Juan XXIII fue elegido papa el 28 de Octubre de 1958
Apenas tres meses después de su elección como pontífice, el 25 de Enero de 1959 mostró su intención de convocar el Concilio Vaticano II, imprimiendo así su carisma a la Iglesia católica del siglo XX.
Desde la apertura del Concilio el 11 de Octubre de 1962, el papa Juan XXIII enfatizó la naturaleza pastoral de sus objetivos: no se trataba de definir nuevas verdades ni condenar errores, sino que era necesario renovar la Iglesia para hacerla capaz de transmitir el Evangelio en los nuevos tiempos (un "aggiornamento"), buscar los caminos de unidad de las Iglesias cristianas, buscar lo bueno de los nuevos tiempos y establecer diálogo con el mundo moderno centrándose primero "en lo que nos une y no en lo que nos separa".
Su propósito pronto fue claro para todos: poner al día la Iglesia, adecuar su mensaje a los tiempos modernos enmendando pasados yerros y afrontando los nuevos problemas humanos, económicos y sociales.
Para Juan XXIII cuatro habían de ser los principales propósitos de este gran Concilio:
1. Buscar una profundización en la conciencia que la Iglesia tiene de sí misma.
2. Impulsar una renovación de la Iglesia en su modo de aproximarse a las diversas realidades modernas, mas no en su esencia.
3. Promover un mayor diálogo de la Iglesia con todos los hombres de buena voluntad en nuestro tiempo.
4. Promover la reconciliación y unidad entre todos los cristianos.
Están por cumplirse 50 años de que Juan XXIII inaugurara el Concilio Vaticano II por lo que es muy importante que volvamos a su fuente para contribuir a que la Iglesia tome como guía las orientaciones de esta importantísima asamblea.
Visto con ojos de fe, el Concilio fue una gran Asamblea, en la que El Espíritu Santo y los Obispos del mundo, con la animación y guía del Papa buscaron los caminos que había de recorrer la Iglesia de aquella época y que han de iluminar el camino de nosotros.
Del Concilio brotaron 4 Constituciones, Decretos y Declaraciones
Profundicemos en la Iglesia como misterio, en la Iglesia como pueblo de Dios, en una Iglesia toda ella misionera y al servicio del mundo.
Actualicemos nuestra espiritualidad como un seguimiento de Jesucristo más que como una serie de cumplimientos.

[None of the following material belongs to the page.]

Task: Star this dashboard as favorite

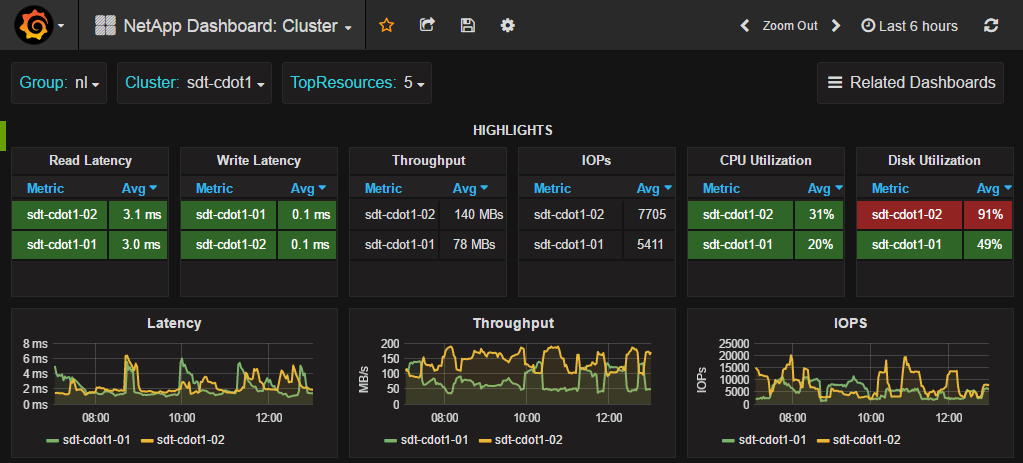Action: click(x=387, y=26)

Vivamos una devoción más auténtica a María considerándola no sólo como admirable, sino como la primera de los creyentes y modelo para todos.
Valoremos al laicado no como los que colaboran con los ministros consagrados sino como los que consagrados por el bautismo, como verdaderos hijos de Dios, colaboran en la misión de Jesucristo en todas las actividades de su vida diaria.
Tomemos muy en cuenta la importancia de la Sagrada Escritura en nuestra vida y la naturaleza comunitaria del ser humano.